Face à la pression, Ursula von der Leyen, présidente de la Commission européenne, a donc décidé en novembre dernier d’intégrer la CS3D dans le cadre de la future législation omnibus visant à “simplifier” les réglementations du Green Deal. La position des ministres de l’économie européens, dévoilée par Eric Lombard lors de ses vœux, a d’ailleurs suscité les applaudissements des milieux économiques présents dans la salles. Des annonces qui semblent indiquer que le lobbying a porté ses fruits et que la remise en cause de la directive est en marche.
Vers un grand retour en arrière
D’ores et déjà, la déclaration du ministre a suscité la colère d’une partie des élus à Bruxelles. Marie Toussaint, eurodéputée écologiste a ainsi confié à Novethic ses craintes de voir le détricotage du Green Deal en cours en Europe affaiblir le continent. Elle fustige également la posture du gouvernement français qui “succombe aux appels des plus féroces réactionnaires, d’Elon Musk à BusinessEurope” en matière de dérégulation. De leur côté, les associations de protection des droits sociaux et environnementaux s’inquiètent que cette directive clé soit remise en cause, et avec elle toutes les garanties qu’elle introduit en matière de lutte contre l’esclavage moderne, la déforestation illégale, ou encore les pollutions illégales.

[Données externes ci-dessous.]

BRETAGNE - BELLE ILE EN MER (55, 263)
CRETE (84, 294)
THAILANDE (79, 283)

“Il est triste et dangereux de voir que les lobbys économiques ont réussi à mettre en doute cette législation nécessaire, alors que de nombreux acteurs économiques engagés appellent pourtant à la préserver”, commente Clara Alibert chargée de plaidoyer acteurs économiques chez CCFD-Terres solidaires. Il y a quelques jours, plusieurs grandes multinationales dont Ferrero, Unilever, Nestlé ou encore L’Occitane, avaient ainsi exprimé leur soutien au devoir de vigilance européen : “La mesure la plus concrète que la Commission européenne puisse prendre pour soutenir la compétitivité future est de se concentrer sur l’élaboration de lignes directrices claires et pratiques nécessaires pour aider les entreprises à mettre en œuvre le devoir de vigilance.”
Si Eric Lombard a tenu à préciser qu’une telle suspension ne signifierait pas un retour en arrière sur les ambitions du texte, les experts du secteur sont toutefois sceptiques. “Si on suspend la CS3D, on doit ouvrir légalement l’ensemble du texte pour renégocier la date d’entrée en vigueur, et à ce moment là tout est possible”, analyse Richard Gardiner, expert à la World Benchmarking Alliance. On peut ainsi craindre que les partis de droite au Parlement européen, opposés à la régulation des entreprises, reviennent également sur le fond de la directive. “S’il y a des changements concrets, ils devraient être mis sur la table publiquement. Sinon, cela ne peut être interprété que comme un écran de fumée pour la déréglementation” conclut l’expert.